How The Left Uses Originalism

NUMBER TWO

I've been somewhat disturbed with a claim made by Louis Seidman in his new book, and also by Sandy Levinson: the Constitution is now too old.

I wrote to prof. Seidman and told him that this premise could only be true if one were an originalist. In the 1980s, we didn't see the document as being too old for us, largely because Ronald Dworkin was king of the hill. So it is not our age which matters at all; this is merely a picture of account that is being forced on us. You see, if the sentences in the document are taken as being inherently flexible -- as I argue -- then one could never see the document as being  too old. You'd need to adopt an originalist view of the Constitution to even think that.

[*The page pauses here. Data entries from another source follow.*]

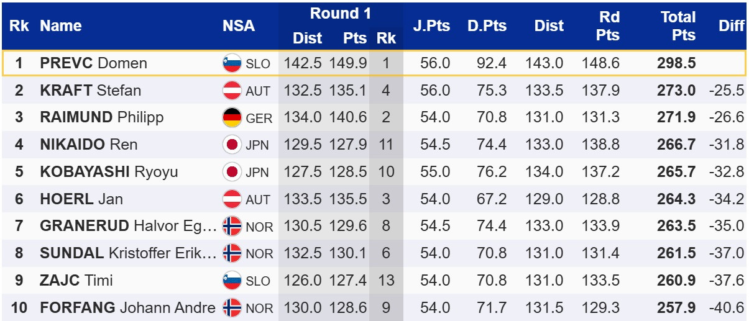Image resolution: width=749 pixels, height=321 pixels.
Task: Click the Germany flag beside RAIMUND Philipp
Action: (x=232, y=117)
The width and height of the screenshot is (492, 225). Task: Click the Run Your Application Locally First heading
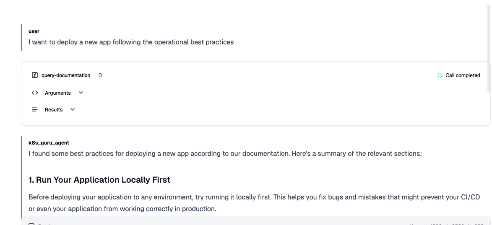pos(99,180)
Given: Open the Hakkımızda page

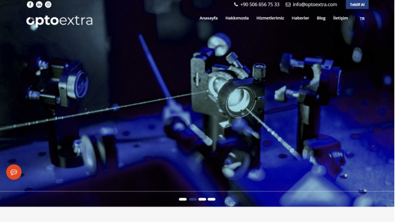Looking at the screenshot, I should [237, 18].
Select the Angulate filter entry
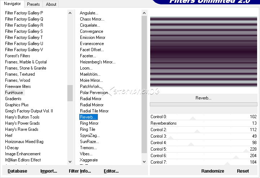Viewport: 260px width, 178px height. pyautogui.click(x=89, y=13)
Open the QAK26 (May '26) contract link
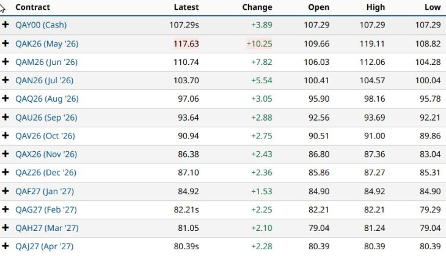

And that brings me to my second question. To what extent do liberal law professors LIKE originalism because it allows the Constitution to be painted as an outdated heap of scrap? Conservatives tend to want you to be obedient to history because they want to sanctify events in the American past in some way (idolatry). Liberal professors, by contrast, rightly know that sanctification is a political loser in the long run and intellectually suspect as well. So, they let conservatives come to paint the document as an ancient (venerable) thing, only to know that, later on, it will more accurately be seen as an outdated train wreck. Getting people to see the Constitution as old will be its ultimate downfall in the culture.

In other words, if conservatives killed off the living Constitution, they will end up laying the seeds that kill off the actual Constitution, because they allowed it to become socially perceived as being old. Will that be what our history books write 100 years from now?

I hope people will come to see the truth: that both originalists AND Seidman are as wrong as they can be. That both are equally suspect. That both represent the same sort of thing in the academy -- intellectual impulses that are fundamentally harmful to what the Constitution really is: an inherently flexible, perpetual charter, capable of being followed in many different ways, with each way being no more less of a following than the next.

Seidman's attitude only works if originalists win.